The borrow market underlines how entrenched the short base is. Availability has dropped to just 5.9% of short interest, meaning only about one share is still available to lend for every seventeen already borrowed. That is an extremely tight pool. Cost to borrow has eased from a monthly high near 16.3% in early April to 13.1% now, but it remains elevated — a cost that bears are willingly paying to keep the position on. The ORTEX short score of 86.6 places SLS in the 97th-or-so percentile for short pressure across the universe, and the days-to-cover reading from official FINRA data is 11.7 days, meaning covering the entire short book at current daily volumes would take nearly two and a half trading weeks. The lending pool has been near-fully used for months — utilization has not dropped below 85% since May 1, and it touched 100% as recently as April 2025.
Options positioning has edged toward more defensive territory this week, though without dramatic alarm bells. The put/call ratio moved to 0.074 — about 1.5 standard deviations above its 20-day mean of 0.066 — nudging toward the higher end of recent ranges. This week's PCR is not at a 52-week extreme (the high is 0.12, the low 0.006), but the uptick is notable given that calls have dominated SLS options flow for months. The options market, in other words, has not fully embraced the bull catalyst; a modest hedge has crept back in.
On the Street, analyst coverage of SLS is thin and mostly stale — the most recent action on record was Maxim Group raising its target from $7 to $10 in March 2026, maintaining a Buy. At $5.22 per share that implies meaningful upside to the sole active target, though thin coverage makes consensus figures less reliable for this name. The institutional picture is more telling: BlackRock recently added 4.6 million shares to hold 6.6% of the company, and Vanguard added 1.6 million shares. State Street's last reported position showed a 5.2 million-share addition. Passive index flows likely explain some of this — SLS was added to the S&P Biotechnology Select Industry Index in late March — but the aggregate direction from large holders has been accumulative.
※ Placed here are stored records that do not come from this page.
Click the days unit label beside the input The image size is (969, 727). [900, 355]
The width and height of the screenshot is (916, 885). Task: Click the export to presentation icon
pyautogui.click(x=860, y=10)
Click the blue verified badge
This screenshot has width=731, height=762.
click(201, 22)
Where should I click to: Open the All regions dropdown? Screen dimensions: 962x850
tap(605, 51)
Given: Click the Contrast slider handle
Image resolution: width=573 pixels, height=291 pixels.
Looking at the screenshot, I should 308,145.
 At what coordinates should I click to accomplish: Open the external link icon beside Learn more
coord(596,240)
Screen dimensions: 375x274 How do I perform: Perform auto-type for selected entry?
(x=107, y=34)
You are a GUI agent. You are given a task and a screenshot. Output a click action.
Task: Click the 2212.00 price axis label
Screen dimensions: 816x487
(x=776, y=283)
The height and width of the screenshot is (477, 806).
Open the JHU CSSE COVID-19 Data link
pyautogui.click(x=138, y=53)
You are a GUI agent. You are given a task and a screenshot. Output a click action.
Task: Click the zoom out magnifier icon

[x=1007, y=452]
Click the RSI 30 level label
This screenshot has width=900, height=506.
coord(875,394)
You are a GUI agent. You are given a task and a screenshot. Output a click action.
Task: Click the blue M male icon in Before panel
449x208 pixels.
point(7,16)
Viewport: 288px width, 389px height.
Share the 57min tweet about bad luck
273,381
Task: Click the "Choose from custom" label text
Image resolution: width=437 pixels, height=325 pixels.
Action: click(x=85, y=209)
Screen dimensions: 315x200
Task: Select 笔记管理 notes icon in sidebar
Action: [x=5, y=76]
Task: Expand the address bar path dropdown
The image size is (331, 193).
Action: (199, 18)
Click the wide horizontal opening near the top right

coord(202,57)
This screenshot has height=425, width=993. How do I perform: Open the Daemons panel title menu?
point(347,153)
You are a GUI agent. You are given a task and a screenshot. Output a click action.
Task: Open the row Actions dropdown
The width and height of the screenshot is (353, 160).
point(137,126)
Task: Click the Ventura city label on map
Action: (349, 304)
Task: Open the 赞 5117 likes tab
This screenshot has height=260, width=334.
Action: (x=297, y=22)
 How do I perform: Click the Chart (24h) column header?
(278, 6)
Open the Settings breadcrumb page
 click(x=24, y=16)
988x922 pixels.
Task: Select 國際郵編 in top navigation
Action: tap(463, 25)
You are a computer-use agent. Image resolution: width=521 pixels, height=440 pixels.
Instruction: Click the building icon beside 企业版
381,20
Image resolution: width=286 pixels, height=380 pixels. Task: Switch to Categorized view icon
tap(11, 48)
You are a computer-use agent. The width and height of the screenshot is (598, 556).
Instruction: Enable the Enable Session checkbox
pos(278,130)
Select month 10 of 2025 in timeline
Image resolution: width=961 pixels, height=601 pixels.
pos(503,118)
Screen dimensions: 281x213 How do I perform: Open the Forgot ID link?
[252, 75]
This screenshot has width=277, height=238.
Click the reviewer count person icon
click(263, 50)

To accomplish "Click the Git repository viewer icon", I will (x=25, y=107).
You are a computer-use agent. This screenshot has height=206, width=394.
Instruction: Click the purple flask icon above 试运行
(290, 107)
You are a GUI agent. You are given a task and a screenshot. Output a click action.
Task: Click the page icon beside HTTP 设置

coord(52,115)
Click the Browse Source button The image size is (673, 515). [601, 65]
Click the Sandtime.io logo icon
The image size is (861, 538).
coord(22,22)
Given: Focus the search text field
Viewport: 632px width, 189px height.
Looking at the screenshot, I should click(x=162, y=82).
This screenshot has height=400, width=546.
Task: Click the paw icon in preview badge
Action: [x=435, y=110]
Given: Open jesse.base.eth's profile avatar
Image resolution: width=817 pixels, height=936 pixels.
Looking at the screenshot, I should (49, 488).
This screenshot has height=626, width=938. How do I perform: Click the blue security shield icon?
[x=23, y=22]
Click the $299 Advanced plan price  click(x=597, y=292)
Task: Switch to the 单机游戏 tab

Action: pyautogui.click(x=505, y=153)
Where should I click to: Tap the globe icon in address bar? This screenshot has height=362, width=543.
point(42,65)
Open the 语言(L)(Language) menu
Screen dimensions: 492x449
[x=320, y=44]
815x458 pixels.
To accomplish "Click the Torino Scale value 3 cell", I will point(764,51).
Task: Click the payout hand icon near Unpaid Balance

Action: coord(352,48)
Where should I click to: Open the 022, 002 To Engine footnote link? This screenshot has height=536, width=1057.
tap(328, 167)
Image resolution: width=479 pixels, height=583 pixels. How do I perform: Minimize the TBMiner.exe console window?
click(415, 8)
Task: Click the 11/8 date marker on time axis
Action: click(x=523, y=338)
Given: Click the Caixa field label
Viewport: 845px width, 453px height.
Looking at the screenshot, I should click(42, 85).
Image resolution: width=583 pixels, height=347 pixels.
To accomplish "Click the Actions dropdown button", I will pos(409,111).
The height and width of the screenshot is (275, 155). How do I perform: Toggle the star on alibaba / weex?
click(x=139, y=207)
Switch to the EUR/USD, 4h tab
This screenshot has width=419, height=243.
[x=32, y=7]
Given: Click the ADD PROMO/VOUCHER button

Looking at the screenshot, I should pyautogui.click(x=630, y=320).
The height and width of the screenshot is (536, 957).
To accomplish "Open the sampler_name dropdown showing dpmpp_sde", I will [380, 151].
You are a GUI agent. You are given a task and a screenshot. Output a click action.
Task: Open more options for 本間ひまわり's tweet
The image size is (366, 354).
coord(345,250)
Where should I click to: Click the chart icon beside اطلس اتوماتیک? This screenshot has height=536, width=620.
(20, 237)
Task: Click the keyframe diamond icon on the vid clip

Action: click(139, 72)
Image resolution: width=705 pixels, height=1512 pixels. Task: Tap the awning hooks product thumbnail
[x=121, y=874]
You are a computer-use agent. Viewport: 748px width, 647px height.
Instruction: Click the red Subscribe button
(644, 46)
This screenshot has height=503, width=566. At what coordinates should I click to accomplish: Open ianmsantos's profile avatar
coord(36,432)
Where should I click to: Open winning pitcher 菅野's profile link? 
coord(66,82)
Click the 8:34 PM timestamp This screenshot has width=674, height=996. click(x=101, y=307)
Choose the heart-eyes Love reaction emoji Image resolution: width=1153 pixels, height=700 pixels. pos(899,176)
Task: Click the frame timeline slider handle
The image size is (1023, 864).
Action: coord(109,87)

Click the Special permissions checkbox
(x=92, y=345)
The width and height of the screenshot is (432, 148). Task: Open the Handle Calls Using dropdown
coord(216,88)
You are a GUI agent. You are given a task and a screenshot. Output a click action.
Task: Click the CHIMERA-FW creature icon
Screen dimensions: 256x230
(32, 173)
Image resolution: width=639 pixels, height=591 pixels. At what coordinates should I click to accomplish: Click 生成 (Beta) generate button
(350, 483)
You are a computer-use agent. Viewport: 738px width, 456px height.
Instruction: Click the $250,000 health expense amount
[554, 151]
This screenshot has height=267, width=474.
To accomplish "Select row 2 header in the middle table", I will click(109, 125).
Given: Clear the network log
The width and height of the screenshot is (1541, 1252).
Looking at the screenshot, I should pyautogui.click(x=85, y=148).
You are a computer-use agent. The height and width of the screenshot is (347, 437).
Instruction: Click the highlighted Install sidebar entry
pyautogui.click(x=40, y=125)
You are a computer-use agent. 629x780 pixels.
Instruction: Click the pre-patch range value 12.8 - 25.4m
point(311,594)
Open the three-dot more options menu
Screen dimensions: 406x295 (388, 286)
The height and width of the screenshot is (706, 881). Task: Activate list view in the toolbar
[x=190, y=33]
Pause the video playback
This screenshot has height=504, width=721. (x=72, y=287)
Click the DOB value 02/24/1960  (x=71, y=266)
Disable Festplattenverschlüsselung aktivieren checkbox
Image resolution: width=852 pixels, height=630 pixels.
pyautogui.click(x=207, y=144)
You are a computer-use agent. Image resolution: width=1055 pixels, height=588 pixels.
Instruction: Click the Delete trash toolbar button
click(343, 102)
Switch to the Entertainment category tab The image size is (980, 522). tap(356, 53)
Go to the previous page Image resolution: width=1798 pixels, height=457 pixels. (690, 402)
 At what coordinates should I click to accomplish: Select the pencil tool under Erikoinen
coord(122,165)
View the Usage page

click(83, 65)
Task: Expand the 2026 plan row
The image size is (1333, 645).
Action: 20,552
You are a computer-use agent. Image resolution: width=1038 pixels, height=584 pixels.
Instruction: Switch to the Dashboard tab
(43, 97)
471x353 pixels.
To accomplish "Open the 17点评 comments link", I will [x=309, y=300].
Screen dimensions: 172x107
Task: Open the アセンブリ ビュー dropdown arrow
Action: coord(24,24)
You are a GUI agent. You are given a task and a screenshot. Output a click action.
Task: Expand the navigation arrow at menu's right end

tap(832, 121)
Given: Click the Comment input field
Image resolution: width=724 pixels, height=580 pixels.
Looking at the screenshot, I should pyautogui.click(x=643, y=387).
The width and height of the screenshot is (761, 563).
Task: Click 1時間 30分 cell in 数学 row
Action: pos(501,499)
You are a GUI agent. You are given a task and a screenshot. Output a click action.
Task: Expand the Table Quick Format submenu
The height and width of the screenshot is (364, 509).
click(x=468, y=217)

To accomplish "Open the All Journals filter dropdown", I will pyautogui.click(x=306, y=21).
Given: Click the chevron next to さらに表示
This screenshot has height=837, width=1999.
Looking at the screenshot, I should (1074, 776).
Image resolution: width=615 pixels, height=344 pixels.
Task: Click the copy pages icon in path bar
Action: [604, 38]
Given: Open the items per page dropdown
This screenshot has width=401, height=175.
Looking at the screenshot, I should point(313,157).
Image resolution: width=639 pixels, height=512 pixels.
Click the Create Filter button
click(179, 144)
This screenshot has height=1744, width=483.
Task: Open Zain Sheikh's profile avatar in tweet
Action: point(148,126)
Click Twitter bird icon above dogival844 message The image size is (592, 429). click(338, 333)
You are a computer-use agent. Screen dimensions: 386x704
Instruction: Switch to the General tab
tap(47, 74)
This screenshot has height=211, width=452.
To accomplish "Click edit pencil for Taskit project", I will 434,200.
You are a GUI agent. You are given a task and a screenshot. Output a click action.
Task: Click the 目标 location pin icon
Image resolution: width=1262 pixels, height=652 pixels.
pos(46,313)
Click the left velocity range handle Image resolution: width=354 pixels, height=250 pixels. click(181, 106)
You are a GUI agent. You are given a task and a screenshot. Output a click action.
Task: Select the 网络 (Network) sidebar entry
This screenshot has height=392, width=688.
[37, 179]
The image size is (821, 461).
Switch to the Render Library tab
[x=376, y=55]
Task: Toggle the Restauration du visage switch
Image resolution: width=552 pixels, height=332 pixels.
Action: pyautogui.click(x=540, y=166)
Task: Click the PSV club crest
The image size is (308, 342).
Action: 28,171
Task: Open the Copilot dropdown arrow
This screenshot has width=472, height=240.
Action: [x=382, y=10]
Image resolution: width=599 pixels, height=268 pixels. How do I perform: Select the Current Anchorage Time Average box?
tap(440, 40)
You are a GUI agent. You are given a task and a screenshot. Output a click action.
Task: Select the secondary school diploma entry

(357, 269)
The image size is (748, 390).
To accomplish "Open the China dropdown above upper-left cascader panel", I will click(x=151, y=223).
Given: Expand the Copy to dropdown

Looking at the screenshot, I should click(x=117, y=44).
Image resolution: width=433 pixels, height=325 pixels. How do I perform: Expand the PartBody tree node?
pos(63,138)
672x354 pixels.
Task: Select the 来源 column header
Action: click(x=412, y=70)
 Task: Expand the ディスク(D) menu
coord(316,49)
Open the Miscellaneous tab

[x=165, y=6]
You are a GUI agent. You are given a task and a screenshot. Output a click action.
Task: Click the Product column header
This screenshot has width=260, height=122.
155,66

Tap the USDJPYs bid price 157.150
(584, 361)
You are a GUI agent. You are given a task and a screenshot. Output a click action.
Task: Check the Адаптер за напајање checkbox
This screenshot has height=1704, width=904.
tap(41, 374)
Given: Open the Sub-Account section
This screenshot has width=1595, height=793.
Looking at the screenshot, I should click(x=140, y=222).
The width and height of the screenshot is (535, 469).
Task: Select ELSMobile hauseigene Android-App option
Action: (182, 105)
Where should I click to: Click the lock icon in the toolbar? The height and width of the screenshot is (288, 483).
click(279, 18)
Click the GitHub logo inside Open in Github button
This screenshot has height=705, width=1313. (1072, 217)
Recent earnings have been modestly negative: the last three reported prints each produced a small negative next-day reaction of between -0.9% and -3.8%, with the longer-term five-day move also tipping negative in two of three instances. Tuesday's Q1 beat breaks that string, at least on first read. The next scheduled event is May 18 — a company event that may relate to the pivotal trial readout referenced in Wednesday's analyst commentary.
The question for the coming days is whether the Q1 beat and the trial milestone shift enough short-seller calculus to move that tightly-constrained borrow market. With availability near its lowest levels and days-to-cover above eleven, even a modest wave of covering has limited room to manoeuvre without meaningfully moving the stock.